**WORK REQUEST:** Scan the listing and work out how many lines contain the word "will". Nothing but the number should be given.

**RECORDS:**

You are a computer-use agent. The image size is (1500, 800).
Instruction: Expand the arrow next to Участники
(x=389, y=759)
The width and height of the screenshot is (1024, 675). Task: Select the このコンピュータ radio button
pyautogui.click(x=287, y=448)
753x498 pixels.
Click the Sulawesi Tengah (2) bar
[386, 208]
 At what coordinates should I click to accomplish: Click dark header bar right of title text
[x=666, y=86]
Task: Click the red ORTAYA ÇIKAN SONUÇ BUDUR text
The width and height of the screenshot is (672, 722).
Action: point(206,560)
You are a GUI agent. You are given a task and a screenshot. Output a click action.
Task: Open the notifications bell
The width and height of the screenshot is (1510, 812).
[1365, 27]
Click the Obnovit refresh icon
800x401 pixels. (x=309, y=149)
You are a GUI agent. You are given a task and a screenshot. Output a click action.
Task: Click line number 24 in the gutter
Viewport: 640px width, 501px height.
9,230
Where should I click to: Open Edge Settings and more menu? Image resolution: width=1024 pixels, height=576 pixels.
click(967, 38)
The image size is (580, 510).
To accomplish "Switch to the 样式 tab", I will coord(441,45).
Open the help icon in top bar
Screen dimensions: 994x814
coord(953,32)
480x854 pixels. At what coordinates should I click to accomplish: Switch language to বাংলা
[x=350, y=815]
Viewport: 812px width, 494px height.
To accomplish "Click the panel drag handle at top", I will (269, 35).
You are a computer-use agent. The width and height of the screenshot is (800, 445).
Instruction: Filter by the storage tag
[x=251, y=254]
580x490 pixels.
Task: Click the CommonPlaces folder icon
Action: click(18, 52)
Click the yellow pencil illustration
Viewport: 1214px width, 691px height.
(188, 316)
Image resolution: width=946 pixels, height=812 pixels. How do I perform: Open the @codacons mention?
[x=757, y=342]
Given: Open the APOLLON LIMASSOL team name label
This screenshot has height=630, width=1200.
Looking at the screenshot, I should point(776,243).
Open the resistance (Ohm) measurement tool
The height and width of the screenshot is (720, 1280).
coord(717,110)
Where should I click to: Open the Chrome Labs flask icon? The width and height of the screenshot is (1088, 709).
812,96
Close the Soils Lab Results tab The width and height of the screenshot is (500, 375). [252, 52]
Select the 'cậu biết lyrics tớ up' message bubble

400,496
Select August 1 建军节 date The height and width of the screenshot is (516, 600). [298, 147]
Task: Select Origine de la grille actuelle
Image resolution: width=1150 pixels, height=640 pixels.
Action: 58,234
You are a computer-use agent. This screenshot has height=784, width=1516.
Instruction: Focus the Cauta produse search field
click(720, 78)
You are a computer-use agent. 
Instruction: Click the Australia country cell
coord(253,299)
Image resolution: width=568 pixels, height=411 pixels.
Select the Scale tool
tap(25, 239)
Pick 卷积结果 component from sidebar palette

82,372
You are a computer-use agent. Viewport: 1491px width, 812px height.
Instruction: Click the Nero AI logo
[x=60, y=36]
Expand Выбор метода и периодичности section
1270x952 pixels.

**REPLY:** 2